Dans ma candeur naïve - un blogueur me prend même pour un premier-communiant tel que, selon ses propres dires, il le fut lui-même - j’avais cru que la mise d’un commentaire en tête de l’ensemble des commentaires et sur un fond de couleur sans considération de l’ordre d’arrivée n’était que le fait d’un automate se fondant sur le décompte du nombre des « recommander » émis par les membres du Club.
Nous avons vu, mardi 29 avril en début d’après-midi, apparaître sur les blogs de ceux qui avaient exprimé leur émotion devant le bannissement de Joël MARTIN un commentaire sûrement chaudement recommandé puisqu’il est venu s’imposer sur fond coloré et en tête de tous les autres commentaires.
Ce commentaire, d’une platitude rarement égalée, n’expliquait rien du tout mais nous disait juste que nous avions tort de soutenir un vilain petit canard boiteux car « LA REDACTION DE MEDIAPART » ne se trompe jamais. Fermez le ban … dont dérive d’ailleurs le bannissement, puisque c’est le fait d’être chassé du ban.
Par rapport à la nature et au contenu des différents billets où certains s’étaient exprimé et du nombre bien plus important, encore, de membres du Club qui, par leurs commentaires, avaient formulé leur étonnement, même quand ils n’appréciaient guère les billets ou, surtout, les commentaires de Joël MARTIN, cette méthode était apparue cavalière, fortement inadéquate et pour tout dire un tantinet méprisante.
Médiapart ayant vu son lectorat augmenter sensiblement au cours des derniers mois, comme probablement aussi Closer, pour les mêmes raisons liées au fait que la notoriété l’emporte sur le fond en matière de chiffre d’affaire, on peut comprendre que le souci de quelques dizaines ou centaines d'abonnés n’ait plus guère d’importance.
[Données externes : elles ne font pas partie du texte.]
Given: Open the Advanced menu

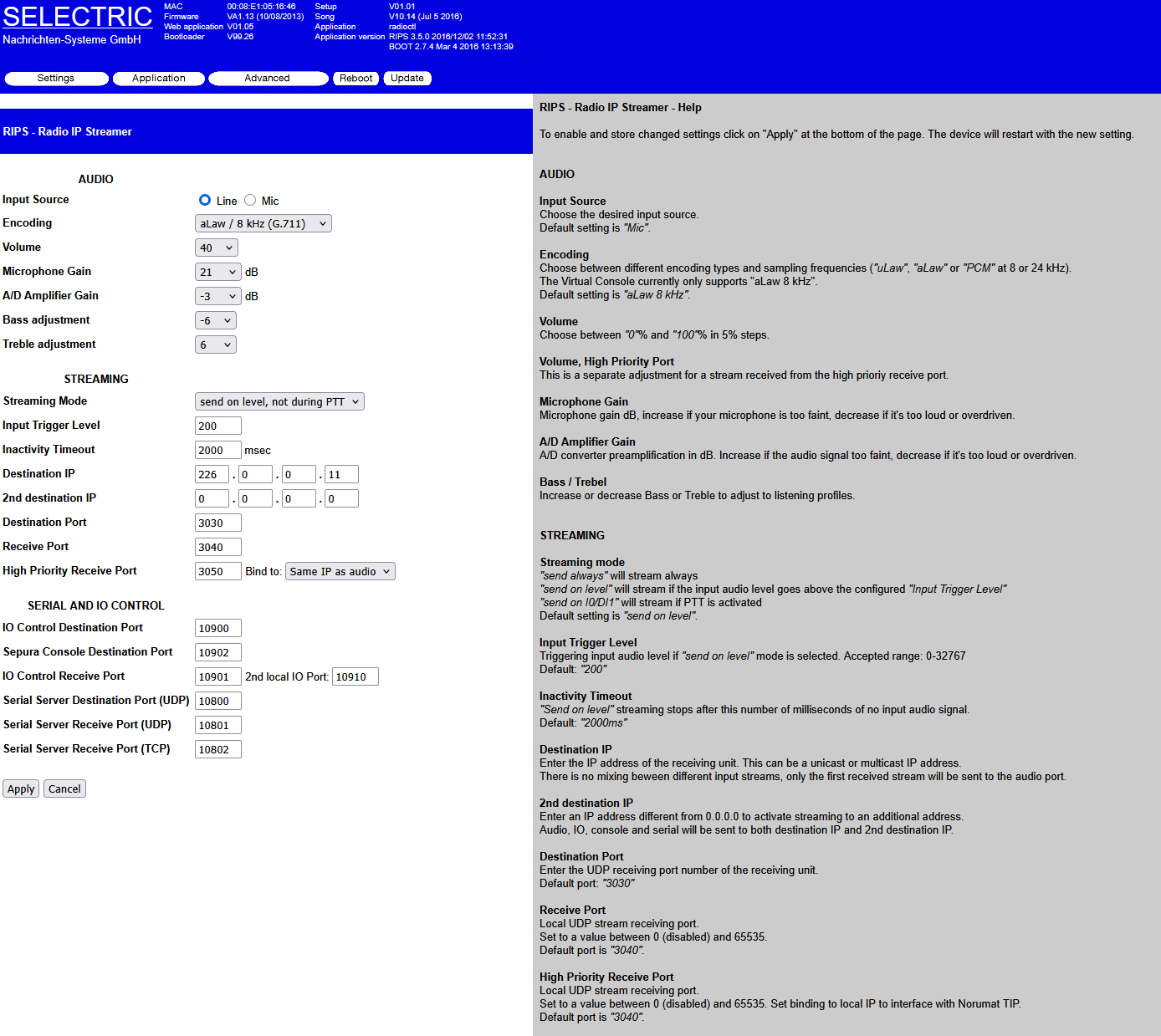Looking at the screenshot, I should click(x=268, y=79).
Cela gêne quand même beaucoup d’entre nous, qui avaient encore l’illusion de n’être pas « des clients » d’un média banal, car ils avaient cru que le « part » du titre signifiait « participatif » ou au moins « à part ».
C’est bien connu, un jour ou l’autre il faut perdre son pucelage, on dit, cependant, que le faire de façon non désirée peut laisser des traces psychologiques.
J’en étais là de mes ruminations de vieux bonhomme ayant attendu bien longtemps pour perdre ses illusions de gamin, quand j’ai vu disparaître la place de maillot jaune, même si c’est sur fond bleu, du commentaire de « LA REDACTION DE MEDIAPART » dans mon blog. Ma première réaction a été de me dire que « LA REDACTION DE MEDIAPART » avait pris conscience du caractère totalement inadapté de son commentaire et qu’il avait été dépublié par son auteur comme nous pouvons tous le faire. Mais, en regardant plus loin, j’ai vu qu’il était toujours là, à sa place chronologique, dépourvu de son fond coloré que le temps avait donc fait pâlir comme tout ce qu’on expose trop longtemps au soleil.
On peut, bien évidement, sourire ou même rire bien fort de ces petite manips bien subalternes. On peut aussi être fort courroucés que « LA REDACTION DE MEDIAPART » se permette ce genre d’intrusions et de manipulations, sans en prévenir l’auteur du billet. Sans l’ajout d’un commentaire d’un abonné, qui est l’un de mes contacts, sur le billet concerné, je n’aurais pas repéré cette modification à mon insu. Je ne sais ce que dit la charte à ce sujet et je m’en moque bien. Je trouve simplement que ce ne sont pas des façons de se comporter entre personnes de bonne compagnie. Mais le sans gêne gagne du terrain chaque jour … il paraît que c’est tendance ! Il faut être "décomplexé".
Quand je me rappelle que j’avais écrit être prêt, par fidélité, à voir le coût de l’abonnement augmenter avec l’affaire de la TVA et même si l’augmentation était considérable pour éponger un arriéré éventuel infligé par Bercy … je pense à ce vieux paysan qui me disait : « Jean-Paul ne fais confiance à personne ».